*** Input material Section Begins ***

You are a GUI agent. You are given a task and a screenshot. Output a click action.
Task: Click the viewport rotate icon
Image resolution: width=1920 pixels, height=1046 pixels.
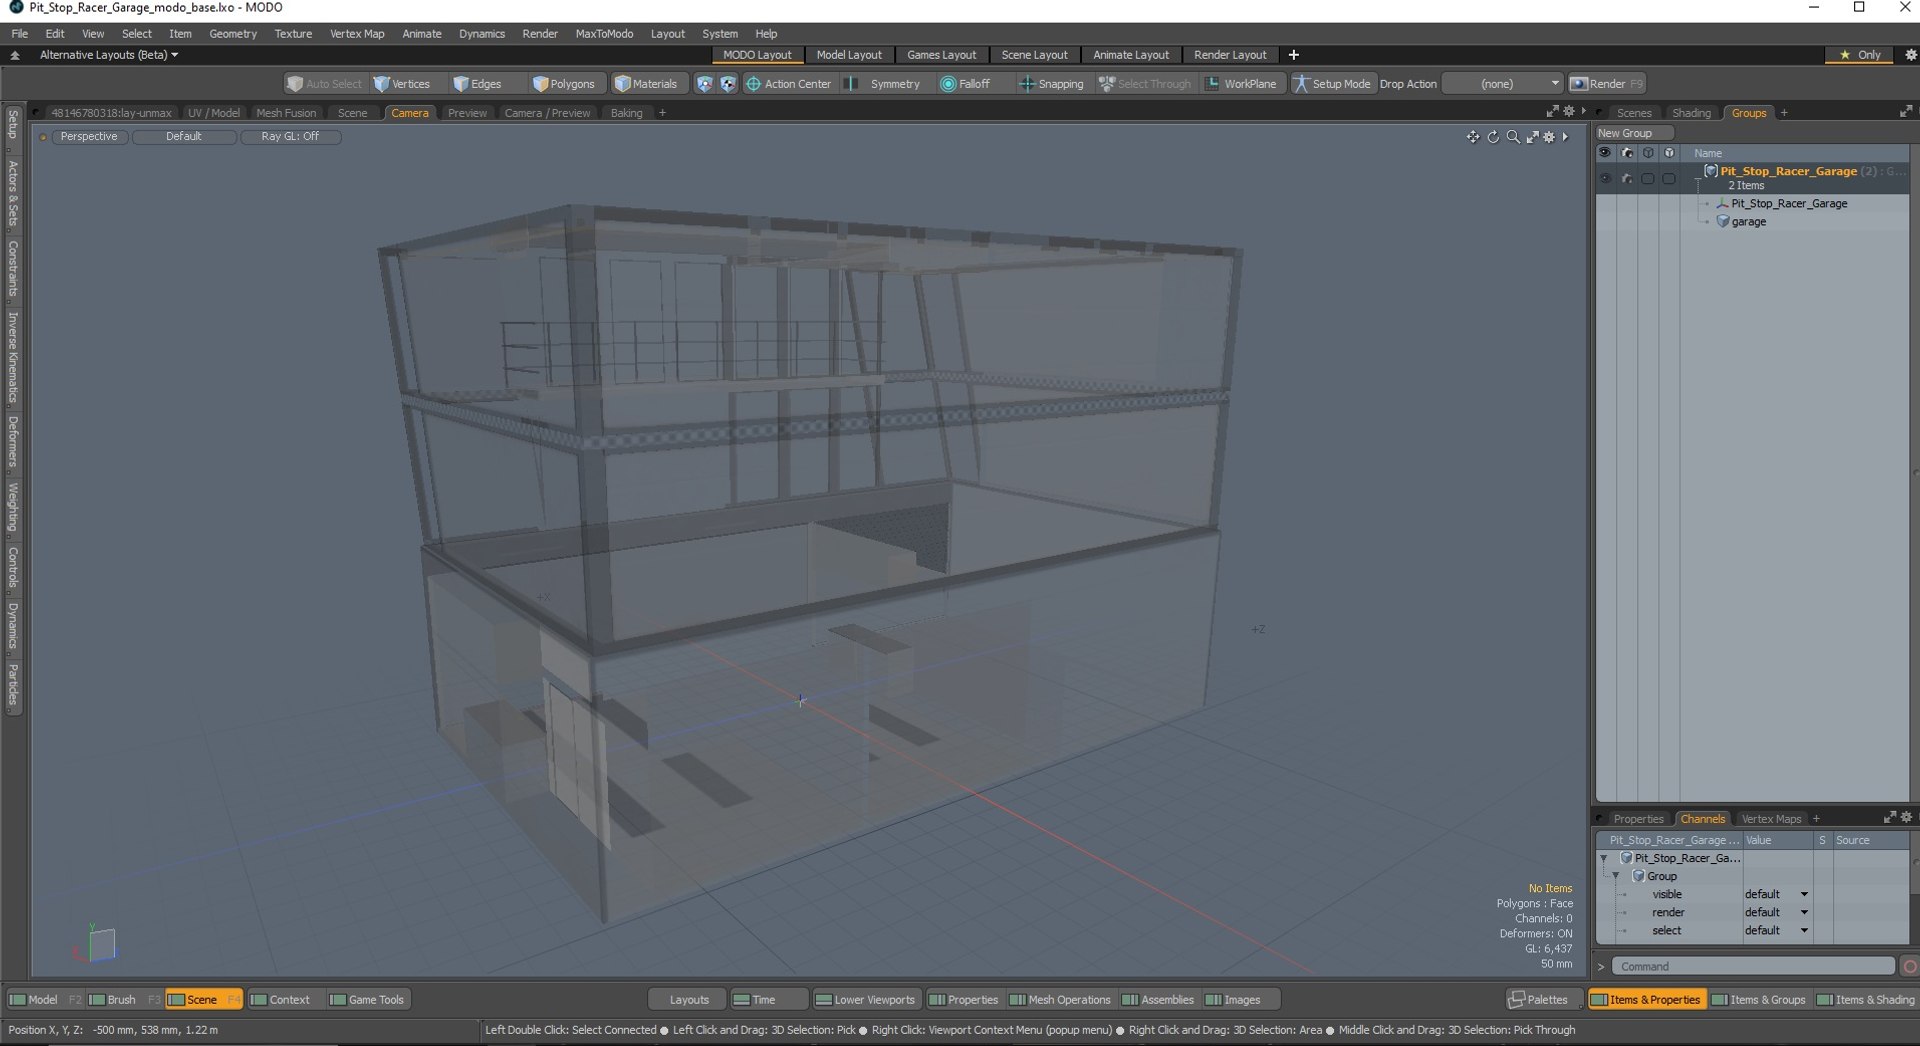tap(1493, 137)
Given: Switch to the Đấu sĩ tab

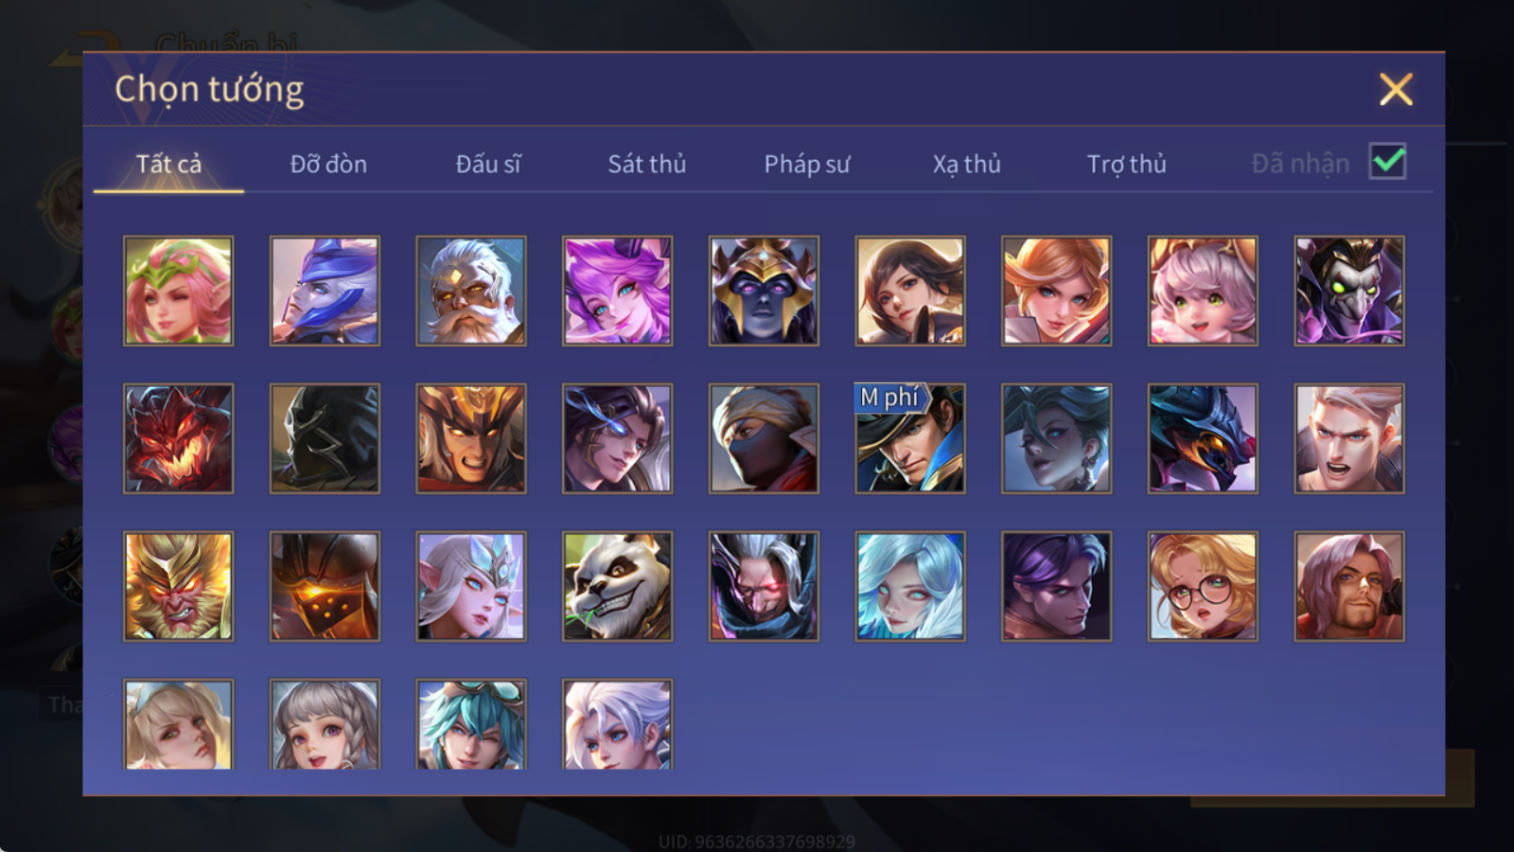Looking at the screenshot, I should coord(488,164).
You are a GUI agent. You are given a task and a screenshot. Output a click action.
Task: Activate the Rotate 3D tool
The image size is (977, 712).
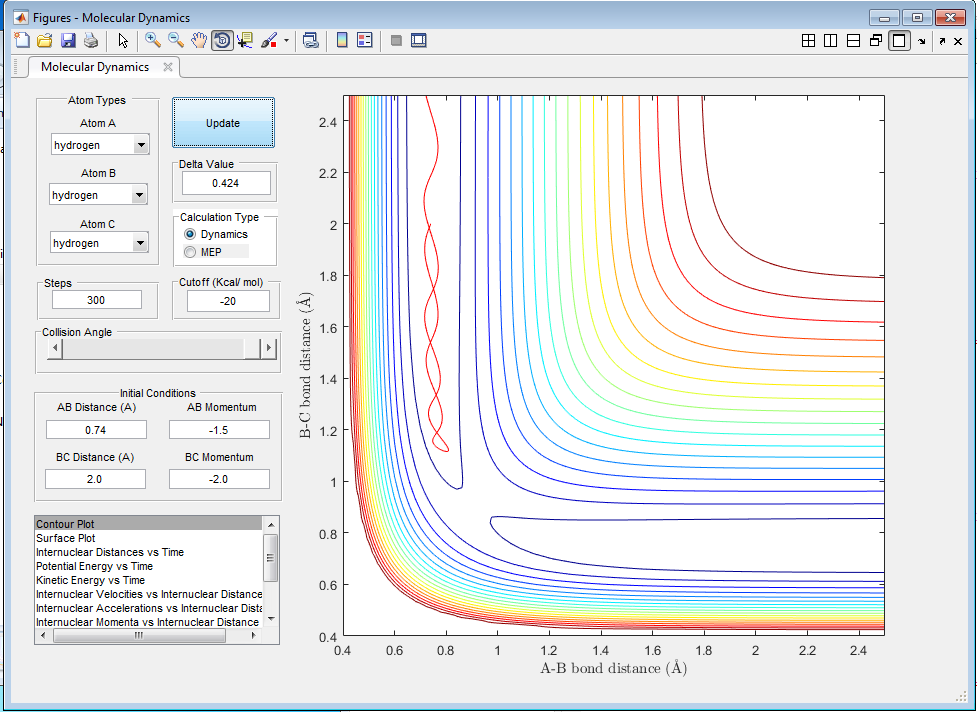click(x=222, y=40)
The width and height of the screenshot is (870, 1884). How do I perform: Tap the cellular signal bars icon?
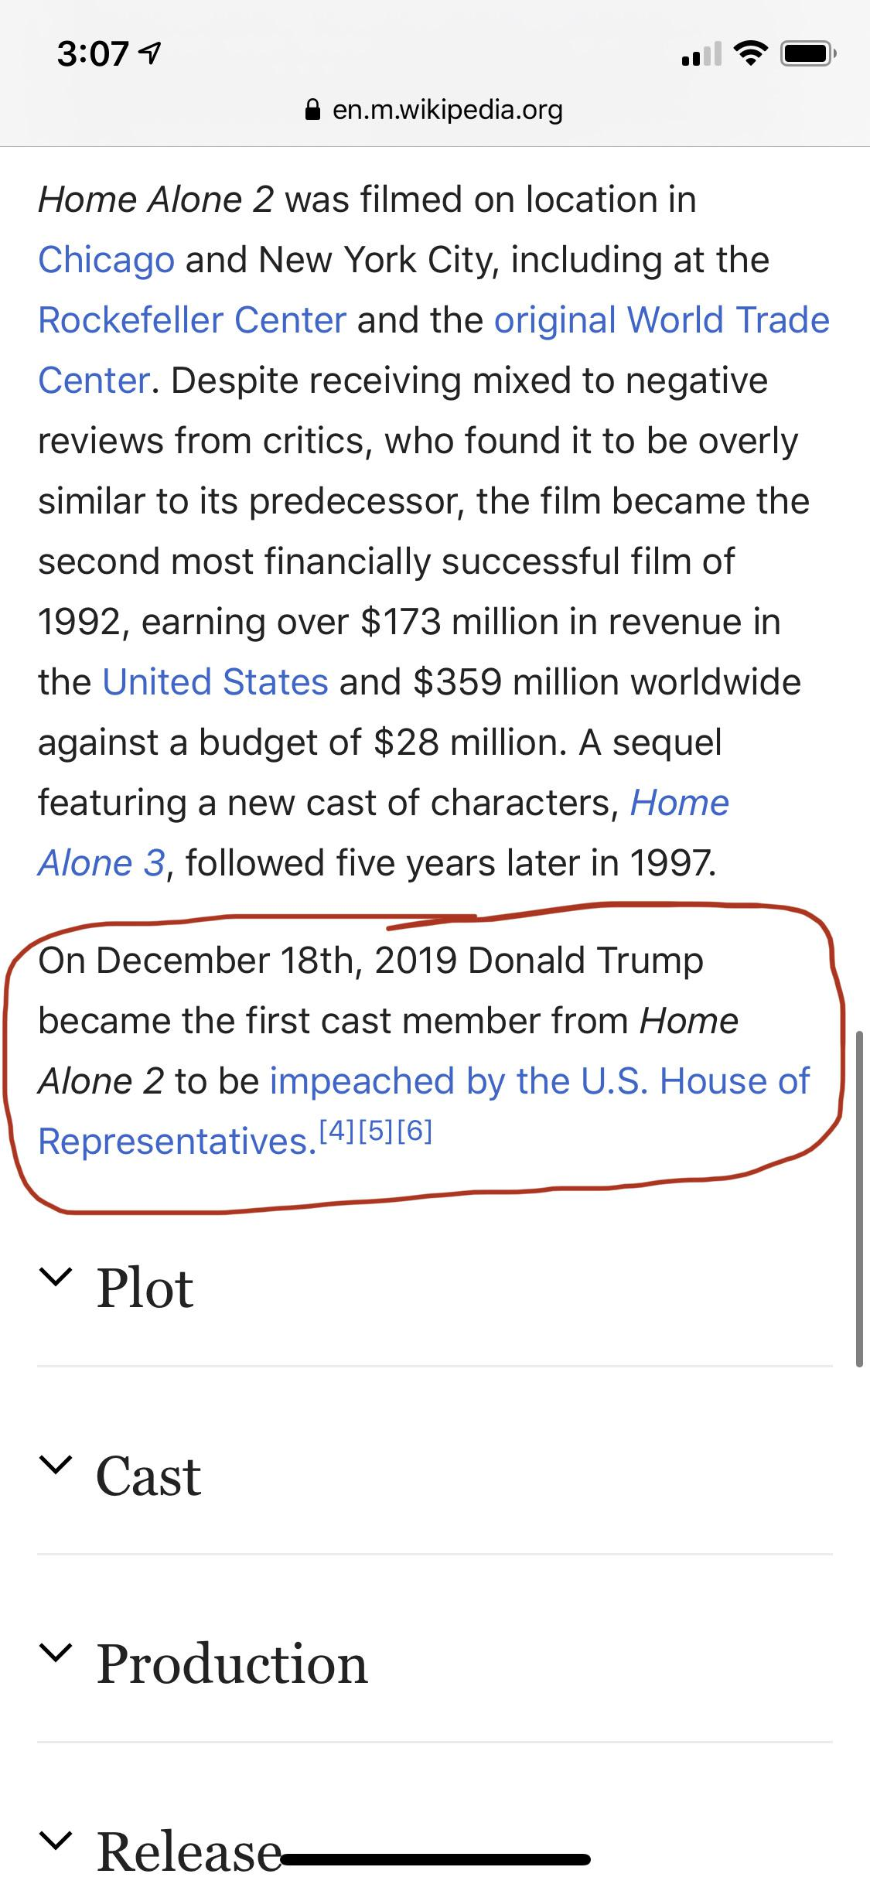(700, 54)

*** Input material Section Ends ***

» **Directions for this task**: Setting the pictures aside, return exactly the lines from the line with "The width and" through the last line of the listing above.

» **Task output**:
The width and height of the screenshot is (870, 1884). How do I perform: Tap the cellular signal bars icon?
(700, 54)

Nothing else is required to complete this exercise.